Bedford is himself later found dead. Scott is seen standing over the body and is accused of killing him in revenge for Bedford framing Archer. A law student at Yale before the war, Hart is appointed by McNamara to defend the accused pilot at his court-martial, a trial to which the camp commandant, Oberst Werner Visser (Marcel Iures), agrees.
Visser gives Hart a manual on US Army court-martial proceedings, furthering the conflict between him and McNamara when he uses the rule book to question the Colonel's conducting of the trial. On the witness stand, the angered Scott gives an emotional address on the treatment of Blacks like himself who joined up to serve their country with honor but are treated with disrespect in return.
Late one night, Hart notices a fellow POW acting suspiciously and follows him to a room behind the theater where the trial is taking place. There he discovers a tunnel being dug.
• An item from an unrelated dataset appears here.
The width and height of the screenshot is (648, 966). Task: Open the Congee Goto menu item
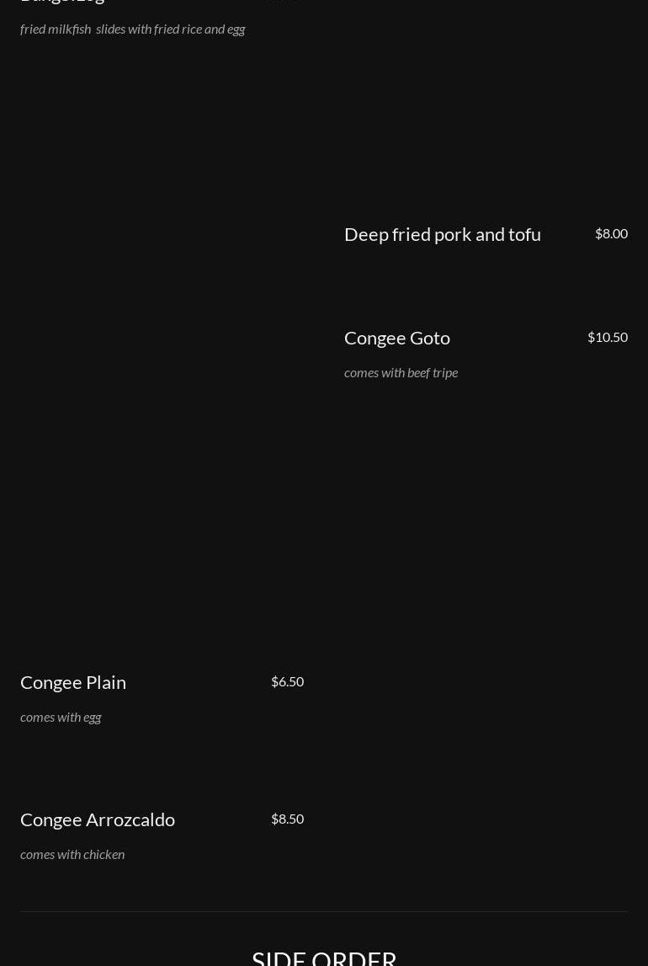(397, 339)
McNamara reveals to Hart that the "defense", like the trial itself, is a sham, an elaborate distraction to hide a planned escape and attack on a nearby ammunition plant which the Allies mistakenly believe to be a shoe factory. It is revealed that Bedford planted the spike in Archer's bunk, and, in return for the guards executing him for it, gave them the location of the secret radio. It is also revealed that Bedford planned to escape with forged German documents, money and clothes, likely in return for telling the Germans about McNamara's plan. McNamara realized this and killed Bedford to prevent it.
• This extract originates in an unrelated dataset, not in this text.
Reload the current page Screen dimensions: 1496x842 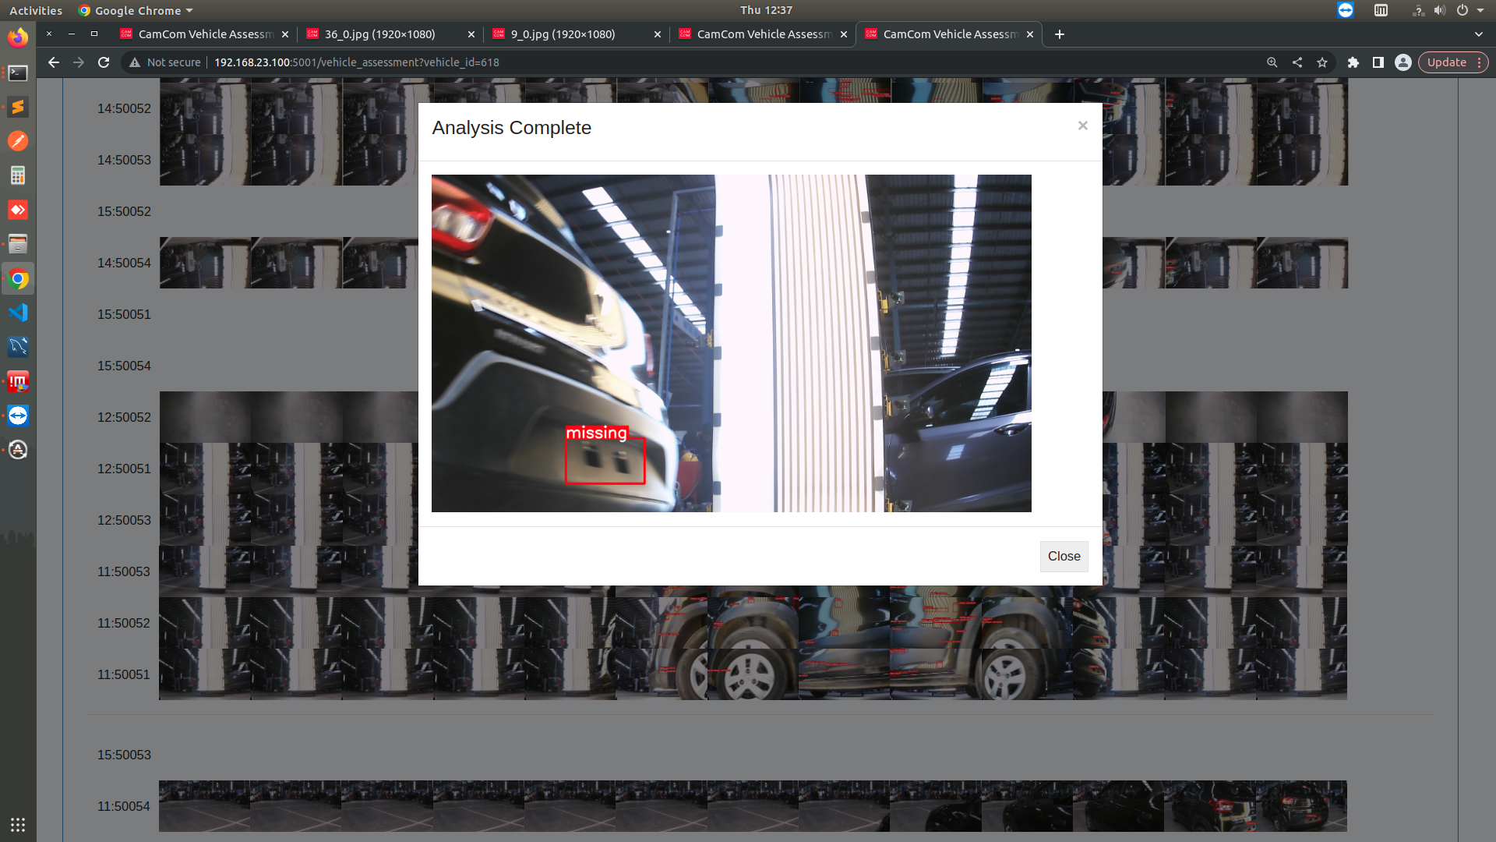pos(104,62)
Hart is shocked that McNamara as a senior officer would sacrifice fellow Americans to perpetuate this. McNamara reminds Hart that they are at war, and in war sometimes one man must be sacrificed to save the lives of many. Hart acknowledges this, but retorts that it is McNamara's duty to ensure that he, not Scott, is the sacrifice. Disgusted, McNamara says that Hart knows nothing about duty, in reference to how Hart gave in to a Level 1 interrogator after three days, whereas McNamara was tortured for a month.
On the last day of the trial, McNamara and 34 others feign food poisoning in order to be excused from the closing arguments. They then slip down the escape tunnel. As he is about to go down, McNamara overhears Hart's closing speech. In order to save Scott, Hart announces that he killed Bedford.
Visser orders everyone out and announces that Hart will be shot there and then. After the head count is short by 35 prisoners, Visser suspects an escape plot and locates the tunnel. Now fully aware of the deception, he furiously orders everybody involved in the trial to be shot. But before the sentence is carried out, McNamara, moved by Hart's selfless sacrifice, voluntarily returns to the camp to accept responsibility. At that moment the factory blows up and the other escapees scatter away.
Visser holds McNamara accountable and personally executes him on the spot, sparing the remaining prisoners. Scott leads the salute to McNamara's dead body. Three months later, the German army surrenders to the Allies and the prison camp is liberated.